A dear friend once said to me, "It's only when you actually try that you realize you are not succeeding." I don't recall the exact context of the conversation, but I recall that it was during a particularly rough period in her life. My friend has a knack for levity, so I laughed a little at how dire it sounded. I was also troubled by how dire it sounded. I wasn't sure how to respond to or process what seemed to me to be—right or wrong—a statement of defeat and hopelessness. It seemed like she was saying "You're not going to succeed, so why try?" It was unsettling. It made me uncomfortable.

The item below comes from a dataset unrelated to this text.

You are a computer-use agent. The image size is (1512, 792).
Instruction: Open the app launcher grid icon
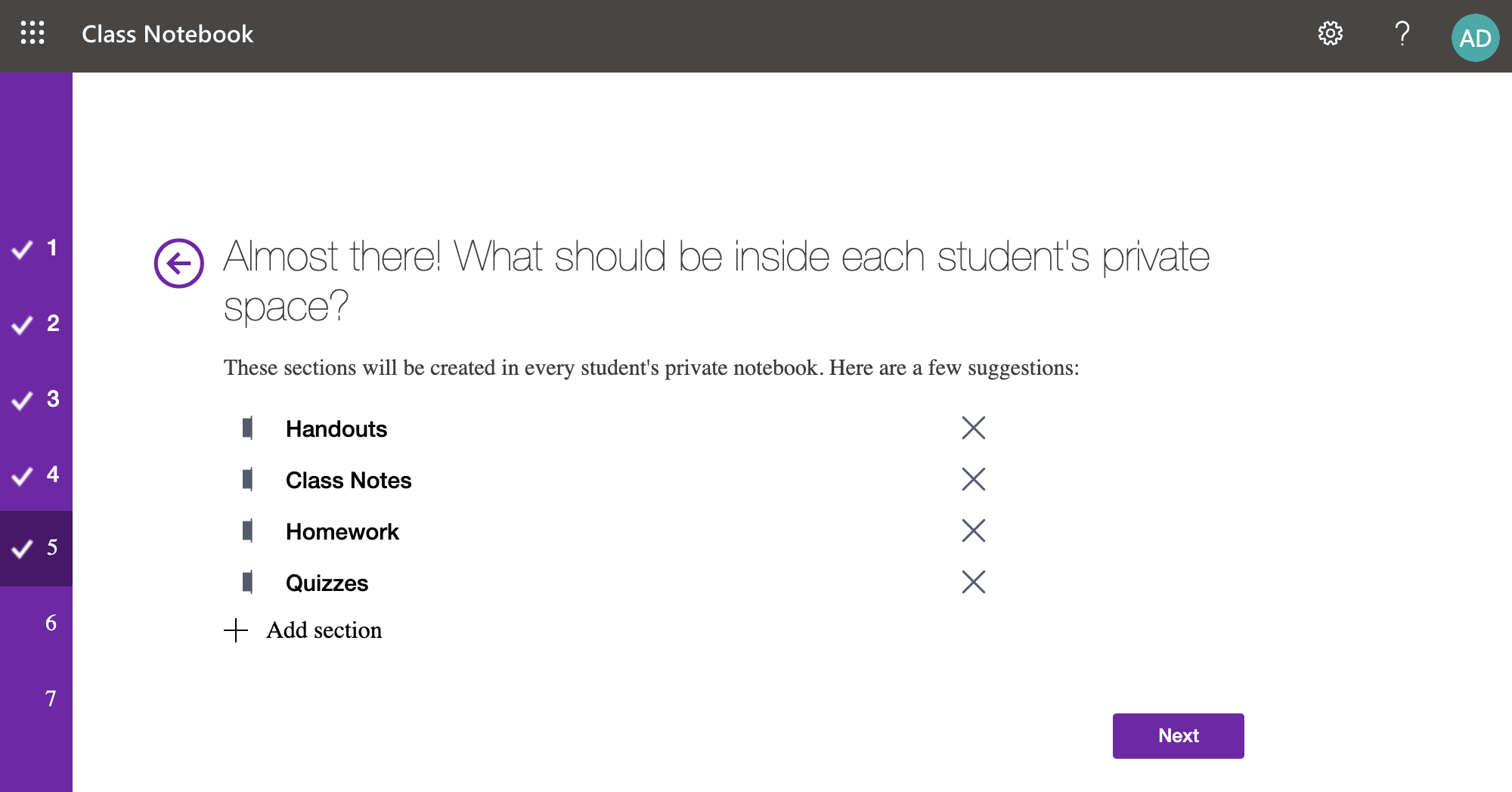(33, 33)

So, I presented my friend's statement (sans name) to a teacher whose counsel I very much trust. I expected a validation of my perception, but instead I got this:
...the explanation is simple: before throwing in the towel you must try! In other words, fight the good fight no matter what the outcomes. If you don't, you can never say it was beyond your grip. In life, what is important is the process and not if you are going to come up as a winner. Growth only resides in the process.
This sounded lovely and, of course, I agreed with fighting the good fight, but I couldn't figure out how he'd pulled that out of what my friend had said. He must not have caught the nuances of resignation. And so I dismissed the whole thing.

Just days ago, and over ten years later, I was listening to When Things Fall Apart by Pema Chödrön. In the chapter "Hopelessness and Death" she says:
Without giving up hope—that there's somewhere better to be, that there's someone better to be—we will never relax with where we are or who we are....Hopelessness means that we no longer have the spirit for holding our trip together. We may still want to hold our trip together. We long to have some reliable, comfortable ground under our feet, but we've tried a thousand ways to hide and a thousand ways to tie up all the loose ends, and the ground just keeps moving under us. Trying to get lasting security teaches us a lot, because if we never try to do it, we never notice that it can't be done.
That last statement stunned me: "Trying to get lasting security teaches us a lot, because if we never try to do it, we never notice that it can't be done."

I honestly can't say whether or not my friend intended this meaning. All I know is that her words and my teacher's interpretation were first things that came to mind...and right now I'm feeling like maybe I'm the one who needed to crunch some foil on my nuance antenna. Or would it be more accurate to say that my antenna was dead on, but—because it's ingrained to believe that we can hold everything together—I just didn't know how to process the information? I think that might be the case.

Who wants to quit hoping? Shit. That's a tough one.